- _ASSIGNMENT_: Please copy exactly the lines that run from the start of the entries to the line containing "Click the Kommentar", inclusive.

- _STUDY MATERIAL_:
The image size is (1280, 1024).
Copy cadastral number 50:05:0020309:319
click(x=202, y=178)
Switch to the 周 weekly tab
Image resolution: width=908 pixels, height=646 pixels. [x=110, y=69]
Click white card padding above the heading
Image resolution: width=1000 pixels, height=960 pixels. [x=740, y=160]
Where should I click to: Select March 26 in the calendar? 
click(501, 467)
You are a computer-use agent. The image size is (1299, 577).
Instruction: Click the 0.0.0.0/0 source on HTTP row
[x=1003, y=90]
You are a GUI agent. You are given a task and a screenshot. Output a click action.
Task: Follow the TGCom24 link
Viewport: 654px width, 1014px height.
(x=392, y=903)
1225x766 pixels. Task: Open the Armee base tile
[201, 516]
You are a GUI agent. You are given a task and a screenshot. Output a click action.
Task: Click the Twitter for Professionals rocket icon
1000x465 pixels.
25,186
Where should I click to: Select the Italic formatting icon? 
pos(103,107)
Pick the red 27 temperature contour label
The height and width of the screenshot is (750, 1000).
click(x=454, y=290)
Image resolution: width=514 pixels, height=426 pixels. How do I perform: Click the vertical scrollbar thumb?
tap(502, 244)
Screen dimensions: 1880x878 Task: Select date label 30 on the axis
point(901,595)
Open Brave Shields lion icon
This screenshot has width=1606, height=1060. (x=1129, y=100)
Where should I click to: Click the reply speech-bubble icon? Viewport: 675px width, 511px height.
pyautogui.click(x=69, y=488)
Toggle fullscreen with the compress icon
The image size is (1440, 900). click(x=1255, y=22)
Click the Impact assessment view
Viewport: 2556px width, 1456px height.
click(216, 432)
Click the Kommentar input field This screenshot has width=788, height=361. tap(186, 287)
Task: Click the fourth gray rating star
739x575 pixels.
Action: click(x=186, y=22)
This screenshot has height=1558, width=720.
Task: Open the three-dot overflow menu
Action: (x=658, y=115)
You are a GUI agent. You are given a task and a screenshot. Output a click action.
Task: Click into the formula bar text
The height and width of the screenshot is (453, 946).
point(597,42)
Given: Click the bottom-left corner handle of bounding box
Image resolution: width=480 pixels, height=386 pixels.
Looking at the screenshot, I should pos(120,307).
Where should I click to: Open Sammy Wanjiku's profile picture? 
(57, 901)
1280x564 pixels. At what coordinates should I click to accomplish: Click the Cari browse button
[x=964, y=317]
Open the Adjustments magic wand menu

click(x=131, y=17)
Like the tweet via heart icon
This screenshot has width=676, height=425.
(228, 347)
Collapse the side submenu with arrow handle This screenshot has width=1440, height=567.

- _ANSWER FOR THE TASK_:
The image size is (1280, 1024).
Copy cadastral number 50:05:0020309:319
click(x=202, y=178)
Switch to the 周 weekly tab
Image resolution: width=908 pixels, height=646 pixels. [x=110, y=69]
Click white card padding above the heading
Image resolution: width=1000 pixels, height=960 pixels. [x=740, y=160]
Where should I click to: Select March 26 in the calendar? 
click(501, 467)
You are a computer-use agent. The image size is (1299, 577).
Instruction: Click the 0.0.0.0/0 source on HTTP row
[x=1003, y=90]
You are a GUI agent. You are given a task and a screenshot. Output a click action.
Task: Follow the TGCom24 link
Viewport: 654px width, 1014px height.
(x=392, y=903)
1225x766 pixels. Task: Open the Armee base tile
[201, 516]
You are a GUI agent. You are given a task and a screenshot. Output a click action.
Task: Click the Twitter for Professionals rocket icon
1000x465 pixels.
25,186
Where should I click to: Select the Italic formatting icon? 
pos(103,107)
Pick the red 27 temperature contour label
The height and width of the screenshot is (750, 1000).
click(x=454, y=290)
Image resolution: width=514 pixels, height=426 pixels. How do I perform: Click the vertical scrollbar thumb?
tap(502, 244)
Screen dimensions: 1880x878 Task: Select date label 30 on the axis
point(901,595)
Open Brave Shields lion icon
This screenshot has width=1606, height=1060. (x=1129, y=100)
Where should I click to: Click the reply speech-bubble icon? Viewport: 675px width, 511px height.
pyautogui.click(x=69, y=488)
Toggle fullscreen with the compress icon
The image size is (1440, 900). click(x=1255, y=22)
Click the Impact assessment view
Viewport: 2556px width, 1456px height.
click(216, 432)
Click the Kommentar input field This screenshot has width=788, height=361. tap(186, 287)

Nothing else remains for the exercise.